Pendant des années, Grand Theft Auto a semblé appartenir à un seul territoire : celui de PlayStation. Les épisodes cultes sortaient d’abord – parfois exclusivement – sur les machines de Sony, laissant Microsoft en simple spectateur. Pourtant, au tournant de la Xbox 360, un événement va bouleverser cet équilibre.
Dans un entretien accordé à Eurogamer, l’ancien dirigeant de Xbox Peter Moore revient sur ce moment décisif où Microsoft a dû convaincre Rockstar que la Xbox n’allait pas échouer.
Avant la 360, Rockstar ne croyait pas vraiment en Xbox

Au début des années 2000, Microsoft n’était pas encore un pilier de l’industrie console.

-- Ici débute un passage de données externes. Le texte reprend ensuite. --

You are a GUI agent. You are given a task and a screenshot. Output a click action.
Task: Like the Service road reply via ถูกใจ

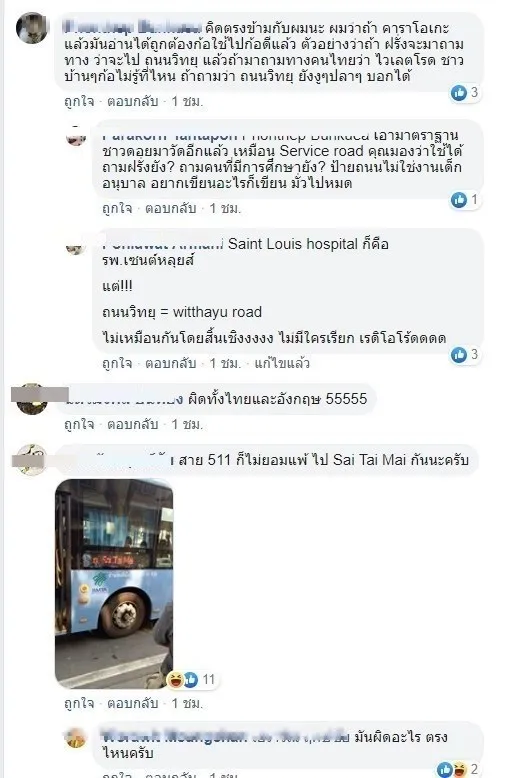[117, 208]
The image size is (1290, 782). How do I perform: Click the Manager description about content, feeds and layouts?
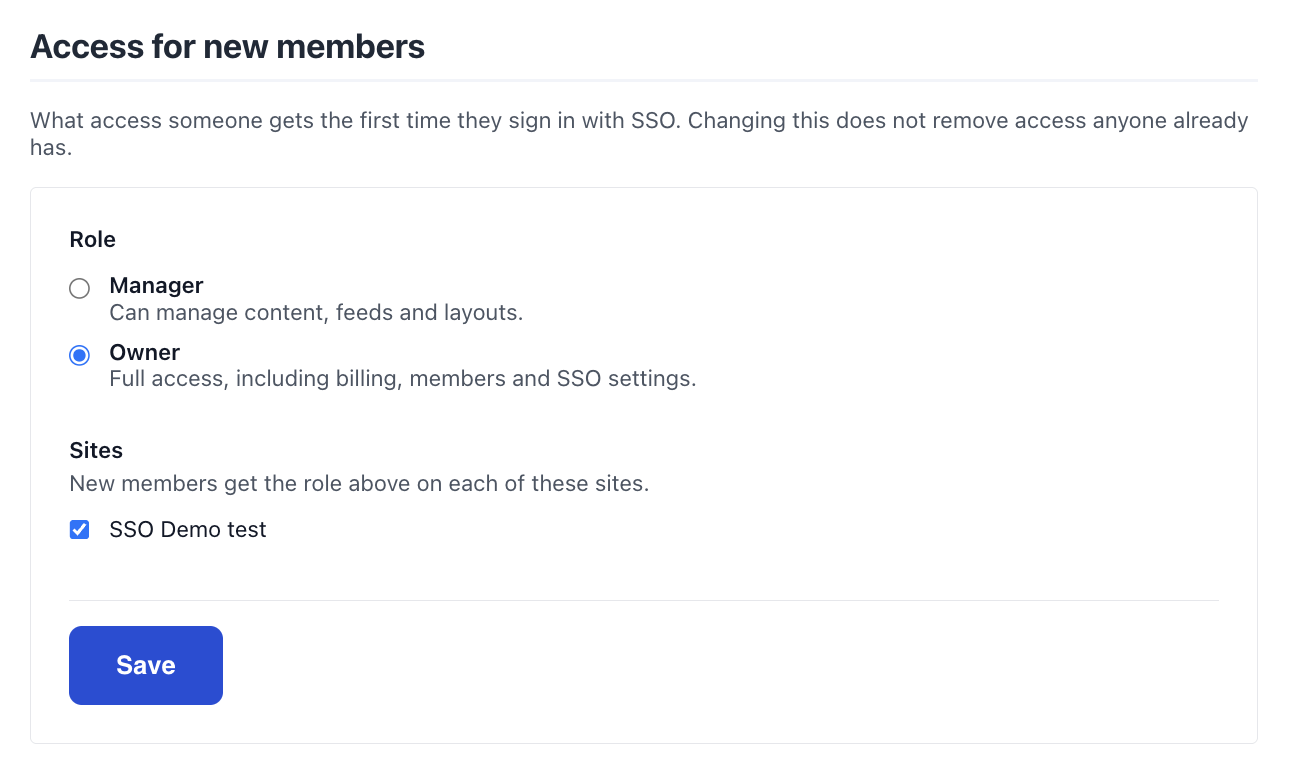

Face à Sony et Nintendo, la marque Xbox restait jeune, fragile, presque expérimentale. Pour un éditeur comme Rockstar, dont chaque décision pesait des millions, investir du temps dans une plateforme incertaine n’allait pas de soi.
Selon Peter Moore, alors patron de la division Xbox, les discussions avec Rockstar étaient tendues, presque vitales. La question était simple, mais brutale : La Xbox sera-t-elle encore là dans cinq ans ?
Rockstar craignait d’allouer ses équipes, déjà très sollicitées, à des kits de développement Xbox si la machine finissait par disparaître dans l’ombre de la PS3.
“Ils avaient besoin d’être sûrs que leurs développeurs ne travailleraient pas pour rien. Si la Xbox faisait un flop, ils auraient perdu des ressources précieuses.”
Peter Moore
Microsoft devait donc prouver sa solidité, sa vision, mais surtout sa capacité à transformer Xbox en une plateforme durable. Une bataille diplomatique, presque psychologique.
GTA 4 : le jour où tout a basculé

Après des mois de négociations, Rockstar finit par céder. Le gigantesque chantier GTA 4 est validé pour une sortie simultanée sur Xbox 360 et PS3, une première absolue pour la licence. Ce n’était pas un simple deal commercial. C’était une déclaration d’intention : Xbox ne jouait plus dans la cour des outsiders.
À l’époque, l’événement fut perçu comme une victoire stratégique majeure pour Microsoft. Peter Moore, fidèle à son tempérament extraverti, ira même jusqu’à se faire tatouer pour célébrer l’accord – un geste devenu mythique parmi les équipes Xbox.
Une confiance gagnée… et jamais perdue

Le pari a payé. GTA 4 a confirmé la solidité de la Xbox 360, qui resta l’une des consoles les plus populaires de sa génération. Depuis cet épisode, Rockstar a systématiquement lancé ses productions majeures sur Xbox et PlayStation en même temps.
Et la tradition se poursuit : GTA 6 arrivera d’abord sur PS5 et Xbox Series, sans version PC au lancement. Une réalité devenue évidence… mais qui n’a rien d’automatique. Sans ce travail de persuasion mené il y a vingt ans, la relation entre Microsoft et Rockstar aurait pu suivre un tout autre chemin.
L’arrivée de GTA sur Xbox n’a pas seulement permis à Microsoft d’enrichir son catalogue.
Elle a renforcé la crédibilité d’une marque alors en quête d’identité et propulsé la Xbox 360 dans une mécanique de succès qui dure encore aujourd’hui.
Derrière ce partenariat devenu naturel se cache une lutte intense, des négociations serrées, et la détermination d’une équipe persuadée que la Xbox avait sa place dans l’histoire du jeu vidéo.
À l’arrivée, Rockstar a fait le bon choix. Et Microsoft, lui, a gagné l’un de ses combats les plus symboliques.